Une victoire pure et simple mettrait l’accent sur la réaction du président au décompte, étant donné qu’il a remis en question à plusieurs reprises la fiabilité non seulement des sondages d’opinion, mais également des machines à voter électroniques. Les analystes craignent qu’il n’ait jeté les bases pour rejeter les résultats. À un moment donné, Bolsonaro a affirmé détenir des preuves de fraude, mais n’en a jamais présenté, même après que l’autorité électorale ait fixé un délai pour le faire. Il a dit aussi récemment que le 18 septembre que s’il ne gagne pas au premier tour, quelque chose doit être « anormal ».
Les deux favoris ont des bases de soutien clés : les évangéliques et les hommes blancs pour Bolsonaro, et les femmes, les minorités et les pauvres pour da Silva.
Da Silva, 76 ans, votera dans l’État de Sao Paulo, où il était autrefois métallurgiste et dirigeant syndical. Il est passé de la pauvreté à la présidence et est crédité d’avoir mis en place un vaste programme de protection sociale au cours de son mandat de 2003 à 2010 qui a aidé à faire entrer des dizaines de millions de personnes dans la classe moyenne.
Mais on se souvient également de lui pour l’implication de son administration dans de vastes scandales de corruption qui ont empêtré politiciens et dirigeants d’entreprise.
Les propres condamnations de Da Silva pour corruption et blanchiment d’argent ont conduit à 19 mois d’emprisonnement, l’écartant de la course présidentielle de 2018 que les sondages indiquaient qu’il menait contre Bolsonaro. La Cour suprême a par la suite annulé les condamnations de da Silva au motif que le juge était partial et de connivence avec les procureurs.
Bolsonaro, qui votera à Rio de Janeiro, a grandi dans une famille modeste avant de rejoindre l’armée. Il s’est finalement tourné vers la politique après avoir été contraint de quitter l’armée pour avoir ouvertement poussé à augmenter les salaires des militaires. Au cours de ses sept mandats en tant que législateur marginal à la chambre basse du Congrès, il a régulièrement exprimé sa nostalgie pour les deux décennies de dictature militaire du pays.
Ses ouvertures aux forces armées ont fait craindre que son éventuel rejet des résultats des élections ne soit soutenu par les hauts gradés.
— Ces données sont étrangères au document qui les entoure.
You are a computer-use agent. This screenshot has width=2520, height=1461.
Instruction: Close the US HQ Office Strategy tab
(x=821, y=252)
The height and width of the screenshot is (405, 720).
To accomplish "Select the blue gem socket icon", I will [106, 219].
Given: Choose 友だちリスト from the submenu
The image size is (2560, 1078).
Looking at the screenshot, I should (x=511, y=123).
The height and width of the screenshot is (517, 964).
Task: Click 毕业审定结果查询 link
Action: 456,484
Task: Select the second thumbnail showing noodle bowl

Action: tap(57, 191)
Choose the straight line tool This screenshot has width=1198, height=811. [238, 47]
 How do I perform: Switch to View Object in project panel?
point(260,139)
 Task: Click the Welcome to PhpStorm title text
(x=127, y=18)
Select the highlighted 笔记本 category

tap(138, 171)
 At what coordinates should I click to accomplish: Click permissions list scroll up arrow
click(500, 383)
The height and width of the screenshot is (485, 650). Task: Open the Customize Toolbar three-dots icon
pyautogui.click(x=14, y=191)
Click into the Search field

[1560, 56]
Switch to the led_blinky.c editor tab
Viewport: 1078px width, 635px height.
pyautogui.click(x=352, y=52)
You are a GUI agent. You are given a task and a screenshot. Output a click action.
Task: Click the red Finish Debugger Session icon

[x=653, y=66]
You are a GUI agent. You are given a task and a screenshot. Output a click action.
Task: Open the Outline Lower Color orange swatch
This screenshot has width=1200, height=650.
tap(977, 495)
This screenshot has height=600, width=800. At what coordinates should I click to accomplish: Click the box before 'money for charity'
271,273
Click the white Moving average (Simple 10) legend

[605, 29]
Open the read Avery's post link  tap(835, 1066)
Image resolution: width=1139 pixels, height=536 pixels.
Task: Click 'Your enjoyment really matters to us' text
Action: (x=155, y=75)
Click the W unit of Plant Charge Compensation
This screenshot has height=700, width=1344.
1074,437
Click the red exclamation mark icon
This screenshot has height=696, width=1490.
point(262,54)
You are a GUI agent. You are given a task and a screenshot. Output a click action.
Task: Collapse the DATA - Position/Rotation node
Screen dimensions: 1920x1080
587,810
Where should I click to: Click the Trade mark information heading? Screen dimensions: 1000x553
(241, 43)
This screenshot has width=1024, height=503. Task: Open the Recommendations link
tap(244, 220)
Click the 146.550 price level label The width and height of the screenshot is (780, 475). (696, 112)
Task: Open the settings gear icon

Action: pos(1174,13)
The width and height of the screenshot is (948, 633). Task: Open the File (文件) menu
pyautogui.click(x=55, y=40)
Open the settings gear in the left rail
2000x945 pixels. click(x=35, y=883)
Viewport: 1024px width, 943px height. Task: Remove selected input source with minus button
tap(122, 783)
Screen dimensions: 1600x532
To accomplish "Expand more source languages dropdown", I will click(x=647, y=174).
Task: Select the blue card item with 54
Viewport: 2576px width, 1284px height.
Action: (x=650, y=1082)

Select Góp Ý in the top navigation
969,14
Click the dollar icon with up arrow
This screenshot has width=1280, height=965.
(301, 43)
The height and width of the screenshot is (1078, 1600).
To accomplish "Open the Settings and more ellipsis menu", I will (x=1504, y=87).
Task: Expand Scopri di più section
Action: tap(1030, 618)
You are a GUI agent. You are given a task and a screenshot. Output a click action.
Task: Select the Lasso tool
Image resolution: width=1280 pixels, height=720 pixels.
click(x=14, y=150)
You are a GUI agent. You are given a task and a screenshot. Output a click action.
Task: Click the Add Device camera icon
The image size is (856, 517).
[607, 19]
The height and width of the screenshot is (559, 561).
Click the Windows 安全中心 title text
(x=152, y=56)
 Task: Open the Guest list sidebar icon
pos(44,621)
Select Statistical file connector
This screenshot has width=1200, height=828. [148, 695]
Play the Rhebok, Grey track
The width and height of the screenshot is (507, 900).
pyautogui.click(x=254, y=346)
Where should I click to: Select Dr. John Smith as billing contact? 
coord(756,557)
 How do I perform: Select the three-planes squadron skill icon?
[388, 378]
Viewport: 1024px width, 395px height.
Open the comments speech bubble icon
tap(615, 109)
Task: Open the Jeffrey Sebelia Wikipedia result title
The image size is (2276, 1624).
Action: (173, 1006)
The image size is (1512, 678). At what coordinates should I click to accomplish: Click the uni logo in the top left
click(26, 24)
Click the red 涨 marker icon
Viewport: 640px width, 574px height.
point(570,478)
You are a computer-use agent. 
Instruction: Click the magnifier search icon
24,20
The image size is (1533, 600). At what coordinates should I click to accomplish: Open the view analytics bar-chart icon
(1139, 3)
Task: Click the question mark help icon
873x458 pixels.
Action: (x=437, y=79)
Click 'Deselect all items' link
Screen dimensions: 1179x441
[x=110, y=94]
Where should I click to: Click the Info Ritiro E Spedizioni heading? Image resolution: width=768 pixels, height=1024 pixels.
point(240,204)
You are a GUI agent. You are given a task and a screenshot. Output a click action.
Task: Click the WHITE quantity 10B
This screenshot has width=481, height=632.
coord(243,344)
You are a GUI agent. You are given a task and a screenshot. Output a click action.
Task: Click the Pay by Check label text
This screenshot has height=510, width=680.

Traditionnellement, l’implication des forces armées dans les élections s’est limitée à transporter des machines à voter dans les communautés isolées et à renforcer la sécurité dans les régions violentes. Mais cette année, Bolsonaro a suggéré que l’armée procède à un décompte parallèle des bulletins de vote.
Bien que cela ne se soit pas matérialisé, le ministère de la Défense a déclaré qu’il vérifierait les résultats dans plus de 380 bureaux de vote à travers le Brésil. Tout citoyen ou entité peut faire de même, en consultant un décompte des voix disponible dans chaque bureau après la clôture du scrutin et en ligne.
Étant donné que le vote se déroule par voie électronique, les résultats préliminaires sont généralement publiés en quelques minutes, le résultat final étant disponible quelques heures plus tard. Cette année, tous les bureaux de vote fermeront à 17 heures, heure de Brasilia (16 heures HAE; 2000 GMT), quelles que soient les zones situées dans des fuseaux horaires ultérieurs.